A Giuseppe D’Avanzo sta sulle palle Niccolò Pollari. Non passa giorno che il giornalista de “La Repubblica” non trovi uno spunto qualsiasi per dare addosso all’ex capo del Sismi. Una volta è il caso Telecom, un’altra quello del segreto di stato su Abu Omar. E via di seguito. Con una continuità ed una determinazione tali da far seriamente pensare ad una vera e propria sindrome ossessiva da parte del baffuto pistarolo del giornale fondato da Eugenio Scalfari. Ora su questa sindrome è caduta come il cacio sui maccheroni la liberazione in Egitto dell’Imam che a Milano reclutava i fondamentalisti islamici da mandare a fare i terroristi in Iraq. E D’Avanzo ne ha subito approfittato per lanciare la sua solita litania contro Pollari sostenendo che, una volta libero, Abu Omar potrà tornare in Italia ed incastrare l’ex responsabile dei servizi segreti italiani. Confermando di essere stato rapito a Milano da Cia e Sismi messi insieme. E smentendo la diceria secondo cui il rapimento sarebbe stato falso, lui stesso un infiltrato della Cia nel mondo dei terroristi e l’invio sotto scorta in Egitto organizzato per impedire alla magistratura italiana di arrestarlo, smascherarlo e mettere in condizione i terroristi di fargli pagare caro il suo doppio gioco. Nell’ansia di non perdere l’occasione per sputtanare Pollari, D’Amico l’ha fatta fuori dal vaso. Perché è facile pronosticare che difficilmente Abu Omar rimetterà piede nel nostro Paese! Se venisse sarebbe arrestato dai magistrati milanesi desiderosi indifferentemente di dimostrare sia il rapimento ad opera di Cia e Sismi, sia il suo doppio gioco a favore degli Usa. Non ci vuole una grande scienza per immaginare che d’ora in avanti Abu Omar avrà solo una preoccupazione. Quella di negare di essere mai stato un infiltrato. E proclamare ai quattro venti di essere stato vittima del terrorismo di stato dell’America di Bush e dell’Italia dell’allora Silvio Berlusconi. Ma Abu Omar si gioca la pelle. Giuseppe D’Avanzo solo la sua ossessione. Il primo può essere aiutato col silenzio. Il secondo col Prozac.

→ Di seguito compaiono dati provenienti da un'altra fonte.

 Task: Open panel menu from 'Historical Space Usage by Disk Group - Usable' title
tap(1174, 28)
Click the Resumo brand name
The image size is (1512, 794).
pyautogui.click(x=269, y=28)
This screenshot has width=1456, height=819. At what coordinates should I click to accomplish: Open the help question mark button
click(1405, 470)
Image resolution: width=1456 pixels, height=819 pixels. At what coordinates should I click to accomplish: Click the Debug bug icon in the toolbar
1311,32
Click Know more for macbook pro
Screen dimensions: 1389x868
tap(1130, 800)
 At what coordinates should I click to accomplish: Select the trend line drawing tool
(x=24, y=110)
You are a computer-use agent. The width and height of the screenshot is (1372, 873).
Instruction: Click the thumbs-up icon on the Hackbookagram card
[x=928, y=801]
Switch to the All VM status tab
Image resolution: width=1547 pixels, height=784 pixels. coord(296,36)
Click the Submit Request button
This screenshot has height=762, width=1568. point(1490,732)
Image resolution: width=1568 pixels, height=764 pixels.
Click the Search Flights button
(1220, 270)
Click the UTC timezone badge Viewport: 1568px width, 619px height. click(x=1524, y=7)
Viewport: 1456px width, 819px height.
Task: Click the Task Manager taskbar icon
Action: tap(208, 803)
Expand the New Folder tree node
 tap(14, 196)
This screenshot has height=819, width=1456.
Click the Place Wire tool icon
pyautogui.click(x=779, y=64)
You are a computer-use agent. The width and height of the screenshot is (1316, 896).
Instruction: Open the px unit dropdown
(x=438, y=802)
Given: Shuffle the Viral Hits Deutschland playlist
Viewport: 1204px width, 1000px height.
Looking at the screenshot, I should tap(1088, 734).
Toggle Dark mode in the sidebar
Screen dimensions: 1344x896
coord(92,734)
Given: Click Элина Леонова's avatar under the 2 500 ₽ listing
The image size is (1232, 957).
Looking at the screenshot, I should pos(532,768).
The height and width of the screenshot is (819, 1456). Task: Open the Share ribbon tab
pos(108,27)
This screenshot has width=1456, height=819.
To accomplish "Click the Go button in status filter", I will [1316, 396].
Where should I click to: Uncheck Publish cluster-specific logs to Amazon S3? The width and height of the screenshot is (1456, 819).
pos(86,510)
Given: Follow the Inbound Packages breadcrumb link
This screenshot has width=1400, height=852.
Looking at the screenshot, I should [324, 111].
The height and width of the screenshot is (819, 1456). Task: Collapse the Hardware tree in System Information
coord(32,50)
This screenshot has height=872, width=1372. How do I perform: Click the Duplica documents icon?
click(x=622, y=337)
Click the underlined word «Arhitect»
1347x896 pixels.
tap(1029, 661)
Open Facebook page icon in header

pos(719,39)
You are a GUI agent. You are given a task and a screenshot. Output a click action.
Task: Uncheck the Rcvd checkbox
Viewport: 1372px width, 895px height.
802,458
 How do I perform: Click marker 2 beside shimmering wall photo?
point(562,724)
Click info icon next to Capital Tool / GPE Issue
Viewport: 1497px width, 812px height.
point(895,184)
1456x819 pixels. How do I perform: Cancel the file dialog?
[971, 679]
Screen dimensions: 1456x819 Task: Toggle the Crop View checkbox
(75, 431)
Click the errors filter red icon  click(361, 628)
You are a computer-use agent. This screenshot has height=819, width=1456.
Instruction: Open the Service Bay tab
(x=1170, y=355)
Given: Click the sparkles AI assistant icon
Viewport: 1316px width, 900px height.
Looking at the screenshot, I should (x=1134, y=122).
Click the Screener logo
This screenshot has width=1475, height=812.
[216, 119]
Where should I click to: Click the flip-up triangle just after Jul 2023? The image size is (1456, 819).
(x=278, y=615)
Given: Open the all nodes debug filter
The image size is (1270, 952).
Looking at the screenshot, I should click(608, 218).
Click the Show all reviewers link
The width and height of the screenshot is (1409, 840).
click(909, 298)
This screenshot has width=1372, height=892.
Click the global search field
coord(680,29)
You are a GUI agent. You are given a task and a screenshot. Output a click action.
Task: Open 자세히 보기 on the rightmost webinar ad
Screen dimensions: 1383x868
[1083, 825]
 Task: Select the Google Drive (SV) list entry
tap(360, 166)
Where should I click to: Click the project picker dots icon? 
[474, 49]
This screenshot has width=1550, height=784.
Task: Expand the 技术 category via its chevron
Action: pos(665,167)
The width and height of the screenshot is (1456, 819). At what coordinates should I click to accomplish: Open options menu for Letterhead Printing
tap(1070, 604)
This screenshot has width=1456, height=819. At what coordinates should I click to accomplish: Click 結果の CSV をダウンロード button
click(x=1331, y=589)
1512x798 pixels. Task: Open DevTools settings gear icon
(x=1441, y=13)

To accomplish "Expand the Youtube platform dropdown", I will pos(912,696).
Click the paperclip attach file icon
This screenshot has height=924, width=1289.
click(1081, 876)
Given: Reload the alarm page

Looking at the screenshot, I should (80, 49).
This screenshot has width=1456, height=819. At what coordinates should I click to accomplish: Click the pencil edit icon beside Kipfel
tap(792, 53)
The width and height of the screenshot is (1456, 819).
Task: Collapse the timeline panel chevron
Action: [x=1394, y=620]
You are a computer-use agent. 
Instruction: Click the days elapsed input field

Tuesday, February 13, 2007

Sveglie e campane

L'Arcigay ha annunciato che il 10 marzo terrà una grande manifestazione a Roma per lanciare la campagna in favore della modifica del disegno di legge sui “Dico” considerato “assolutamente insufficiente". Ci sarà una marcia per le vie della Capitale. Ci saranno i canti ed i balli tipici dei “Gay pride”. Ma, soprattutto, ci sarà la novità rappresentata dal fatto che ogni partecipante alla manifestazione porterà al collo una sveglia. Ed al momento opportuno farà scattare la suoneria per significare “sveglia, è l'ora dei diritti”. Ora, i soliti eterosessuali in preda ad ossessione omofobica ed antigay hanno già incominciato ad ironizzare su questa particolarità della manifestazione. Ed hanno proposto di aggiungere alle sveglie al collo anche gli anelli al naso. Ma la loro, diciamo la verità, non sembra una grande trovata. Che vuoi ironizzare quando per i partecipanti ai gay pride anelli, collanine e perline fanno parte degli accessori d'ordinanza di ogni buon manifestante sessualmente corretto? Più temibile, invece, appare l'idea dei gruppi più oltranzisti del mondo cattolico di reagire alla trovata degli omosessuali dichiarati seguendo l'esempio di Pier Capponi e della sua storica minaccia : “Voi suonerete le vostre sveglie, noi suoneremo le nostre campane!”. La faccenda è seria. Un po' perché a Roma le campane abbondano. E un po' perché tra i campanari in abito talare anche i gay, come le campane romane, sono in abbondanza. C'è il rischio, insomma, che molti suonino contemporaneamente sveglie e campane. E che la contrapposizione tra gay e cattolici serva soltanto a risvegliare lo spirito plebeo della fascia grigia del popolo romano. Quella di Giuseppe Gioacchino Belli e del “co sti canti e co sti soni, avete rotto li cojoni”.